Finally! The important second leg of the legislation is on the table. The long awaited covered bond bill was introduced in the U.S. Senate today. The bill, “The United States Covered Bond Act of 2011,”1 was introduced by Senator Kay Hagan (D-NC) and Senator Bob Corker (R-TN) and co-sponsored by Chuck Schumer (D-NY) and Mike Crapo (R-ID). The language of the bill is very close to H.R. 940 that passed the House Financial Services Committee on a bipartisan vote of 44-7 in June.2

In a release accompanying the introduction, Senator Hagan said, “This bill would level the playing field for U.S. financial institutions and help strengthen our U.S. economy.” Senator Schumer said, “With the housing market still struggling to recover, covered bonds are a common sense solution that can help bring private capital back into the housing market.”

Comparison to H.R. 940

This Senate bill very closely tracks the language of H.R. 940. The few differences are described below. First, the definition of “eligible issuer” has been expanded to include broker-dealers and insurance companies. Second, the covered bond regulator and a majority of covered bond holders will have the power to replace the independent asset monitor. Third, for covered bond issuers that are not subject to the jurisdiction of a federal banking agency, the covered bond regulator will be the Federal Reserve Board rather than the Treasury. Fourth, and maybe most importantly, all tax provisions of H.R. 940 have been eliminated in the Senate bill.

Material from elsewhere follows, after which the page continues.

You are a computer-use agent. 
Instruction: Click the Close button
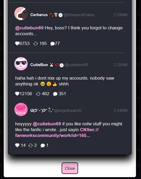click(x=70, y=168)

Elimination of the tax provisions is reportedly a strategic amendment to avoid assignment of the bill to the Senate Finance Committee in addition to the Senate Banking Committee. Recall that in the House, H.R. 940 was assigned jointly to the Financial Services Committee and the Ways and Means Committee. Although the Financial Services Committee passed the bill in June, the Ways and Means Committee has yet to act on the bill. Apparently, the hope is that the Senate bill will move more quickly through the Senate without the tax provisions.  

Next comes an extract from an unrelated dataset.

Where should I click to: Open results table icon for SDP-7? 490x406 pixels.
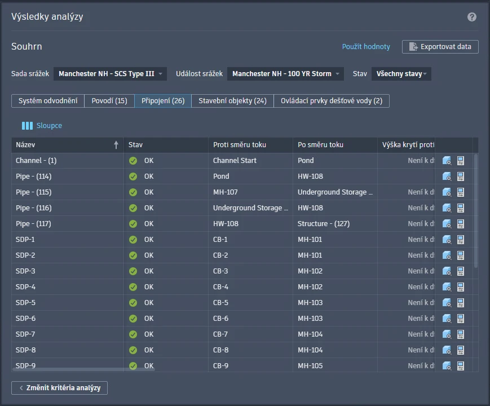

Certainly, starting the legislative process in the Senate is a very important first step. This is the first covered bond legislation to be introduced in the Senate and it represents the critically important beginning of building support for covered bonds.

The next step will be one or more hearings on the bill before the Banking Committee. It is expected that the FDIC’s concerns with covered bond legislation will be heard and likely addressed in some fashion. Those concerns are:

  • first, to have the power to repudiate covered bonds in a bank insolvency, paying par plus accrued interest to the covered bond trustee in exchange for the cover pool;
  • second, to remove the one year limit for the FDIC’s decision on whether to transfer the covered bonds to an assuming bank or permit the creation of a separate estate, allowing the FDIC an unlimited amount of time; and
  • third, to acknowledge the FDIC complaints that the Treasury should not be the agency to establish the rules for the covered bond regulatory oversight program because the Treasury is not a prudential regulator.  

Most of the other FDIC concerns were addressed by various amendments to H.R. 940 in the markup hearings.

It does not appear likely that the hearings will be held before the end of the year. The deliberations of the supercommittee on deficit reduction and the automatic across the board cuts to be applied if the supercommittee fails to reach agreement are likely to take much of the available Senate focus in November and December. The deadline for a supercommittee decision is November 23, 2011. Meanwhile the House bill remains in the Ways and Means Committee with no apparent activity, although it is reported that the committee’s concerns with the bill are technical only.